Church of the Saints Peter and Paul (Russesch-orthodox Péiter-a-Paul Kierch zu Lëtzebuerg; Église des Saints Apôtres Pierre et Paul de Luxembourg) is the first Russian Orthodox Church in Luxembourg. It is under the jurisdiction of the Western European Diocese of the Russian Orthodox Church Outside Russia.

== History ==
The first Russian settlers, according to various estimates between 120 and 300 people, arrived in Luxembourg from Bulgaria, Italy and Turkey in 1927. They were mostly the remains of part of General Lavr Kornilov. Professional military men were forced to beat swords into plowshares, remove the officer's uniform jacket and put on workers to start a new life in a foreign land, where only the work in the quarry or the factory could feed his families. Among the newcomers in the towns Mertert and Wiltz was not a priest, but had faith. Faith is not only in God, Tsar and Fatherland, but also the belief in the imminent return to his former life, home. In 1928 they founded a Russian orthodox parish to be able to pray fervently about it. First of all tried to build a house of worship, arranged initially in the barracks. Captain Evgeny Treschin, whose family remained in Russia, took over after the necessary training, conducting worship services.
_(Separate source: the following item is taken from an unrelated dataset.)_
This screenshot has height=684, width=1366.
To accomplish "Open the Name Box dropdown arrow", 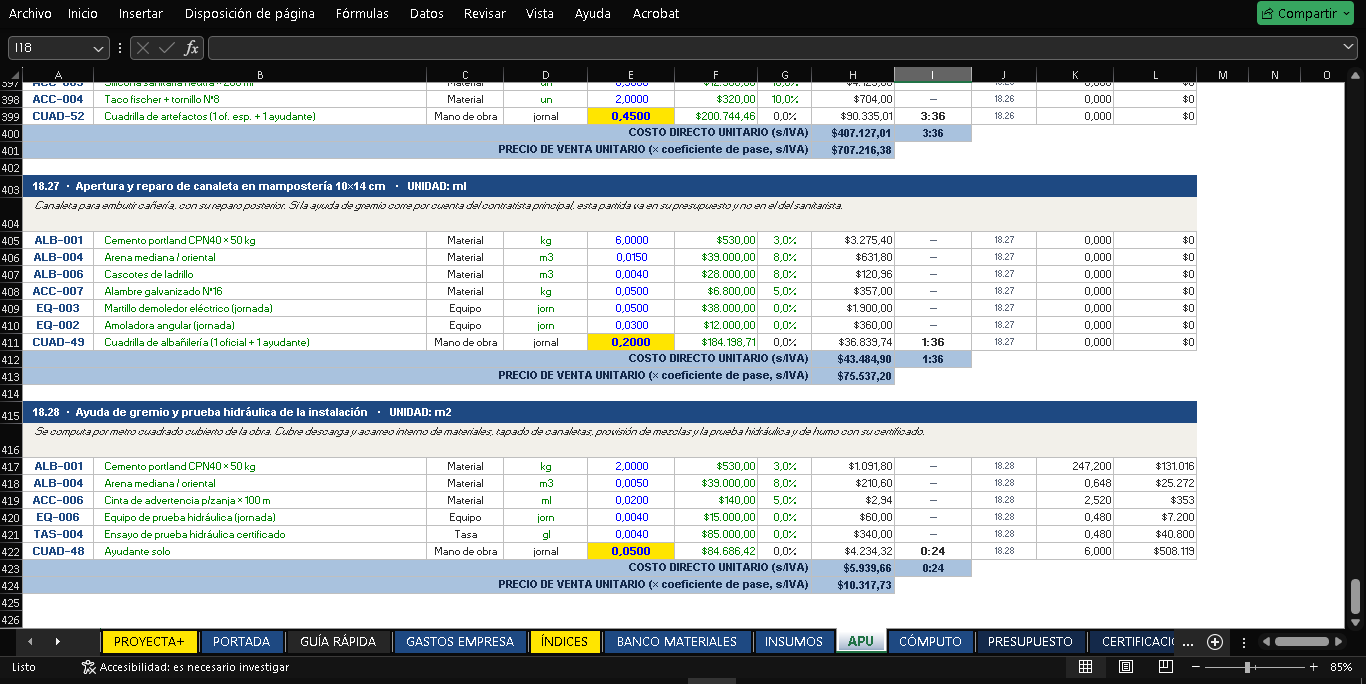I will click(98, 48).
Kornilov Regiment always had a choir, so immediately found the singers for church choir. The owner of the most beautiful voice was regent Captain Roman Puch.

In 1975, with the permission of the local authorities has been obtained a plot of land. In 1979 Archbishop Anthony (Bartoshevich) laid the first stone of the church. Son of Captain Roman Puch priest Sergey Puch after return from USA began to build the St. Peter and Paul Church. The building has been built mainly on facilities Sergey Puch, local parishioners and assistance from Geneva.

The temple was consecrated on 12 July 1982 in honor of the Holy Apostles St. Peter and St. Paul.